Are Hyperscalers Backing Away From Renewables?
Not exactly. They're pivoting. Nuclear and hybrid structures that emerged in 2025 point to offtakers seeking more baseload-like supply as intermittent renewables alone prove insufficient to meet always-on data center load , according to OilPrice.com. The Netherlands saw Equinix sign a 250 MW nuclear PPA with ULC Energy. Microsoft, Google, and Amazon have all committed billions to nuclear partnerships in recent months, including Amazon's $500M to X-energy and Google's 1.8GW deal with Elementl Power , according to industry analysis published in March.

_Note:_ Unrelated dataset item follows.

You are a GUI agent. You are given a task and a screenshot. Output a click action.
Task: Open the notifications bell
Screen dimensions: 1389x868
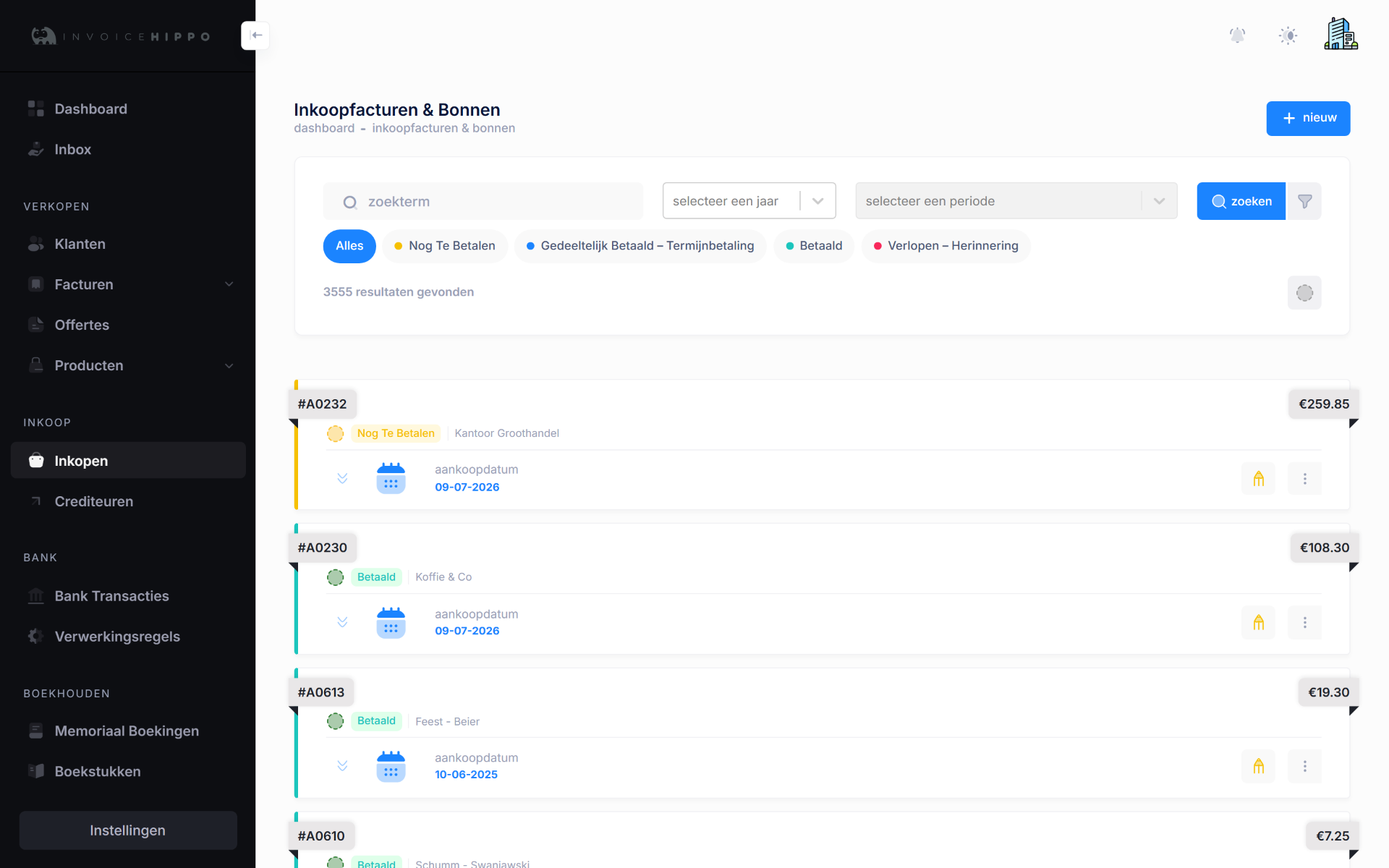coord(1238,35)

The shift is pragmatic. Wind and solar are intermittent. Data centers run 24/7. The major concern about PPAs is that they derive the majority of their power from wind and solar assets, which are intermittent by nature, prompting operators to explore alternatives like geothermal and hydropower, which offer more consistent energy flow , Data Center Dynamics reported in March. In the U.S., power purchase agreements are evolving into complex risk-sharing structures as hyperscale data center operators trade fixed pricing for physical delivery and grid-bypass certainty, with the industry shifting toward energy parks that integrate solar and battery storage behind the meter to bypass sluggish federal interconnection queues , PV Magazine USA reported in March.

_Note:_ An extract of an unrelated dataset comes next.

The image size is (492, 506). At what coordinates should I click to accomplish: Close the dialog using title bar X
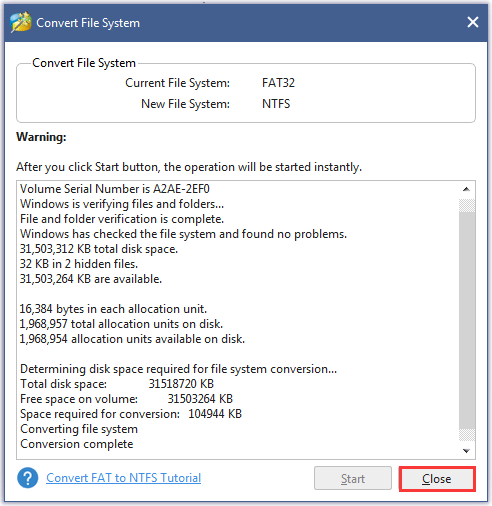[473, 22]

Europe doesn't have that luxury yet. A data center outside Dublin became the first in Europe to turn to an independent, so-called "islanded," microgrid to keep its servers running, with AVK and Pure DC saying their Dublin installation is the first data center in Europe to be operated by a live microgrid , CNBC reported in March. The global microgrid market was worth around $29 billion in 2025, with Europe's market expected to grow by nearly 10% per year due to its aging infrastructure , according to Global Market Insights. But microgrids are still rare in Europe compared to the U.S., where Texas and Virginia have seen widespread adoption.